Using cluster file `/etc/foundationdb/fdb.cluster’.

Configuration:
Redundancy mode - single
Storage engine - memory
Coordinators - 1

Cluster:
FoundationDB processes - 3
Machines - 2
Memory availability - 4.8 GB per process on machine with least available
Fault Tolerance - 0 machines
Server time - 05/09/18 10:14:09

Data:
Replication health - unknown
Moving data - unknown
Sum of key-value sizes - unknown
Disk space used - 1 MB

Operating space:
Log server - 15.2 GB free on most full server

Workload:
Read rate - 0 Hz
Write rate - 0 Hz
Transactions started - 4 Hz
Transactions committed - 0 Hz
Conflict rate - 0 Hz

Backup and DR:
Running backups - 0
Running DRs - 0

Client time: 05/09/18 10:14:09

fdb> status details

Using cluster file `/etc/foundationdb/fdb.cluster’.

Configuration:
Redundancy mode - single
Storage engine - memory
Coordinators - 1

Cluster:
FoundationDB processes - 3
Machines - 2
Memory availability - 4.8 GB per process on machine with least available
Fault Tolerance - 0 machines
Server time - 05/09/18 10:01:55

Data:
Replication health - unknown
Moving data - unknown
Sum of key-value sizes - unknown
Disk space used - 1 MB

Operating space:
Log server - 15.3 GB free on most full server

Workload:
Read rate - 0 Hz
Write rate - 0 Hz
Transactions started - 2 Hz
Transactions committed - 0 Hz
Conflict rate - 0 Hz

Backup and DR:
Running backups - 0
Running DRs - 0

Process performance details:
172.17.0.4:4501 ( 1% cpu; 2% machine; 0.000 Gbps; 0% disk IO; 0.4 GB / 9.3 GB RAM )
172.17.0.5:4500 ( 1% cpu; 2% machine; 0.000 Gbps; 0% disk IO; 0.4 GB / 4.8 GB RAM )
172.17.0.5:4501 ( 2% cpu; 2% machine; 0.000 Gbps; 0% disk IO; 0.4 GB / 4.8 GB RAM )

Coordination servers:
172.17.0.4:4500 (reachable)

Client time: 05/09/18 10:01:54

kubectl exec -it foundationdb-0 – cat /etc/foundationdb/fdb.cluster
Eu6Qm2zv:PV3XWcSL@172.17.0.4:4500

kubectl exec -it foundationdb-1 – cat /etc/foundationdb/fdb.cluster
Eu6Qm2zv:PV3XWcSL@172.17.0.4:4500

I do not understand what is the reason for the issue . Coordinator is existing and reachable.
I also do not understand why 172.17.0.4:4500 does not appear in “Process performance details:”
( same as in How are ‘contributing_workers’ computed? ). That is the reason why I start two processes per pod (at the moment).

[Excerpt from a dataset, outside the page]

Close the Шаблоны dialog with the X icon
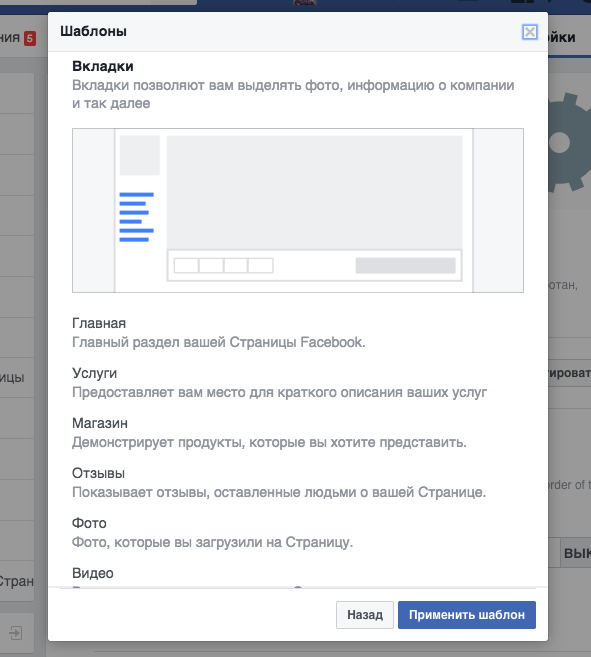This screenshot has width=591, height=657. coord(530,32)
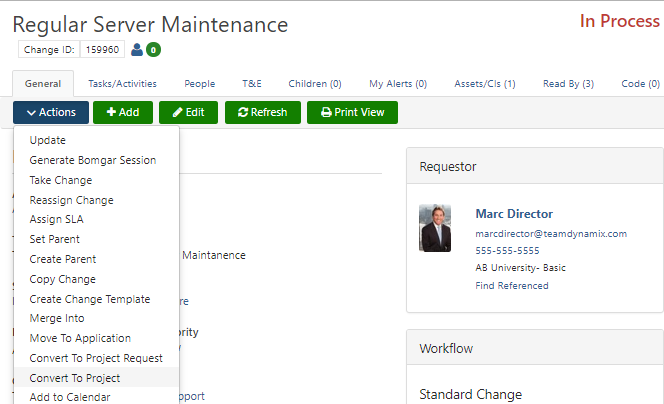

Thanks for your time and efforts in advance

Christoph


(A.J. Beamon) #2

A process can be a coordinator for a cluster without otherwise being a member of that cluster, which is why it can be a reachable coordinator but not show up in the process list.

The most simple explanation for a process not being in the cluster is that it’s using a different cluster file. Your cluster file looks correct, but if it was changed externally while the process was running, the process would need to be restarted to pick the change up. If restarting your process doesn’t fix it, then this is probably not the issue.

Then, you could try doing the same steps as in the other thread and see if that resolves the issue. You can move the coordinator to a new process, and then if it’s still broken you can try deleting the data files for that process (assuming you don’t care about them). You may also need to restart the process after you’ve done this. I don’t have a reproduction or logs for this scenario at the moment, so I don’t have a good explanation for this failure case at the moment.


(Chr1st0ph) #3

Thanks for your reply.

I replaced “127.0.0.1” by the external ip in the fdb.cluster file before I started the fdbmonitor process. This caused the issues described above.

Additionally deleting the data folder “/var/lib/foundationdb/data/4500” (before starting fdbmonitor) solved the issues.

Running /usr/lib/foundationdb/make_public.py as documented on https://apple.github.io/foundationdb/building-cluster.html#make-foundationdb-externally-accessible also worked, but does not fit in my Kubernetes scenario because I need the content of fdb.cluster in other pods, as well.


(A.J. Beamon) #4

See my reply to the other post for a possible explanation for this behavior.